Habrá que convenir que la decisión de Mazón de dimitir puede ser de todo menos precipitada. Se ha tomado un año para que la cara se le caiga de vergüenza. Claro que, bien pensado, para eso hay que tenerla. Y no es el caso. Dice este sujeto que ya no puede más ¿Y los familiares de las víctimas? ¿Podrán olvidar en su vida que mientras lo suyos se ahogaban él estaba de plácida sobremesa y hasta tenía tiempo de ejercer de caballero y acompañar a la periodista al aparcamiento?
No es que no pueda, es que sabe que la declaración de Vilaplana le iba a dar la puntilla. Y por si acaso, se queda de diputado, es decir de aforado. O sea que no puede más, pero hace un esfuerzo. Uno se pregunta qué esperaba cuando fue al funeral ¿Que le hicieran la ola? Cómo sería la cosa que hasta Feijóo se desperezó. A buenas horas. En este episodio de apalancamiento al poder tan nauseabundo no hay dicha buena que valga, aunque se actúe tarde. Feijóo no ha intervenido antes porque tiene tanta confianza en su predicamento dentro del partido como un servidor en resolver un logaritmo neperiano. En concreto, menos que nada.
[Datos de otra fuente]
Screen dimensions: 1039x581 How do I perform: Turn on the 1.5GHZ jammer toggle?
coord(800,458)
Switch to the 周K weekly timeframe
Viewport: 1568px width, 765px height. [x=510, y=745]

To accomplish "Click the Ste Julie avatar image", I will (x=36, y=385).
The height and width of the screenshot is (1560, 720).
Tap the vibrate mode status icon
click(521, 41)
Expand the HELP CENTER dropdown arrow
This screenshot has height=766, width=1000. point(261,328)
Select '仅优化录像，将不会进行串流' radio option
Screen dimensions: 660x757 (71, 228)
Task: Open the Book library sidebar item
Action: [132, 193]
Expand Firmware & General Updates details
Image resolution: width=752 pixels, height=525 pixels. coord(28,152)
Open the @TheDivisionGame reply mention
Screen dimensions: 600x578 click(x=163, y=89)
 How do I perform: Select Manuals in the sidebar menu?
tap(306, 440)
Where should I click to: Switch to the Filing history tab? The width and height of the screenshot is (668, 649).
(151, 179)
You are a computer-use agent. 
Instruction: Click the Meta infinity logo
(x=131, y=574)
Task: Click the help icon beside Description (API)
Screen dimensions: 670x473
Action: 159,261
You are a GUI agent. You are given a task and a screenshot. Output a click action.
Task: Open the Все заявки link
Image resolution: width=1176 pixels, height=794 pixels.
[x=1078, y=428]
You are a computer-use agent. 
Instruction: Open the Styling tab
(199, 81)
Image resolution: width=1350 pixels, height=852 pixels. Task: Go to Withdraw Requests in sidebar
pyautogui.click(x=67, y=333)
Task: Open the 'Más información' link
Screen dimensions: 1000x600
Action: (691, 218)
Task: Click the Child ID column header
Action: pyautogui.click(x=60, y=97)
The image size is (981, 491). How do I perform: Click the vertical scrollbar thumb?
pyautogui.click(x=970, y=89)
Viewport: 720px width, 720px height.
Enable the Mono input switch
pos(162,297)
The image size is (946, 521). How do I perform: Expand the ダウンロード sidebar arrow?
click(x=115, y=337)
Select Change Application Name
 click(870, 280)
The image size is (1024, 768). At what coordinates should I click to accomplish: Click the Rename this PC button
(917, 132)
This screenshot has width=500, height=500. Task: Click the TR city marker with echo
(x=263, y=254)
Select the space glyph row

El papelón de sus secuaces en el Senado preguntando al presidente Sánchez asuntos de estado tales como cuántos pasajeros iban en un Peugeot, mientras todavía cerraban filas con el hoy dimitido pasará a la historia de la ignominia política. Es tanta que hasta surge cierta admiración al sopesar cómo se puede tener tanta jeta y dormir tranquilo. Cómo se puede, por ejemplo, acusar de manipulación y partidismo a TVE cuando, mientras miles de valencianos y valencianas se echaban a la calle a pedir la dimisión hoy anunciada, el canal público autonómico emitía una corrida de toros. Para eso hay que tener tanto o más valor que para ponerse delante del morlaco con la salvedad de que, en este caso, el riesgo lo corre la ciudadanía que, encima, es la que paga.
Mazón y Vilaplana. Qué tiempos aquellos.